*** Opening TASK INPUTS ***

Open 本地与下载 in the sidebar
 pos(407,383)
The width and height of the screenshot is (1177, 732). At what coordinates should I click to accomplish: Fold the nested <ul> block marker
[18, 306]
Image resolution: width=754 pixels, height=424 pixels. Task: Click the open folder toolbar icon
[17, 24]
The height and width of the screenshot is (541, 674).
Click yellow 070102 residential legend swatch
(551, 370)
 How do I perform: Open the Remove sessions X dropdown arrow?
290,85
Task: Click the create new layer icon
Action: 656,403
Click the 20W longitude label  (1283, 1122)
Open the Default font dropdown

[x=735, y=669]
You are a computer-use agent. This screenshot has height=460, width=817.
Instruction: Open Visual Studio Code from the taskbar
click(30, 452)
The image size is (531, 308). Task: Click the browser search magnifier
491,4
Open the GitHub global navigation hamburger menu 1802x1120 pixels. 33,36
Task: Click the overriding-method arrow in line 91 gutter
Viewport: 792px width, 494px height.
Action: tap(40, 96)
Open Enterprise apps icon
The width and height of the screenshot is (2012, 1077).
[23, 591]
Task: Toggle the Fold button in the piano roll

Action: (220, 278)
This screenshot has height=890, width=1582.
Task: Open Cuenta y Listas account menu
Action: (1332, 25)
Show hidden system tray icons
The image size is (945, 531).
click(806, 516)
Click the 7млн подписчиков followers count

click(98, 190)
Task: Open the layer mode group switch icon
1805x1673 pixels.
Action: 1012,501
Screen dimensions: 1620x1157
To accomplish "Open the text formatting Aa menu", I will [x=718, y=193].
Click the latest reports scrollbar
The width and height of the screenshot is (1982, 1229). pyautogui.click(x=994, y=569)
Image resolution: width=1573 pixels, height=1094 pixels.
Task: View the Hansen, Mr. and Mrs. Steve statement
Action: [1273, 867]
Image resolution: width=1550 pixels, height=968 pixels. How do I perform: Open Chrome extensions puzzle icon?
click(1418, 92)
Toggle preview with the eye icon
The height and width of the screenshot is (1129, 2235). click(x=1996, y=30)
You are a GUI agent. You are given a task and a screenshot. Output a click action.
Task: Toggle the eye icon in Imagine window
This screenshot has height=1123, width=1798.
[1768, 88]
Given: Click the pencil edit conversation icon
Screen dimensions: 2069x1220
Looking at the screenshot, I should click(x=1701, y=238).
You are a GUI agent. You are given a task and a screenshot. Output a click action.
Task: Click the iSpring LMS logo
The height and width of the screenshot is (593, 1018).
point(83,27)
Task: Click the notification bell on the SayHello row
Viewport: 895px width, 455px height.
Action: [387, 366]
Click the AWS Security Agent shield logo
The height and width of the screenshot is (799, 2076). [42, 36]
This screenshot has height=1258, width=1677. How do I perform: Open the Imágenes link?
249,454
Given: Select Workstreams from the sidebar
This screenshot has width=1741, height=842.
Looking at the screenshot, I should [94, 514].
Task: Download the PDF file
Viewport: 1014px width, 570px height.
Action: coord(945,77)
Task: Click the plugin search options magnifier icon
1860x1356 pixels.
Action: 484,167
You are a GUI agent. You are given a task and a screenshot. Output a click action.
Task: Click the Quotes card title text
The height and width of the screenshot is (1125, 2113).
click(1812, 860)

*** Closing TASK INPUTS ***

EXERCISE BRIEF → Answer with the count alone: how many lines in the data above have "text" in them?

WRITTEN RESPONSE → 2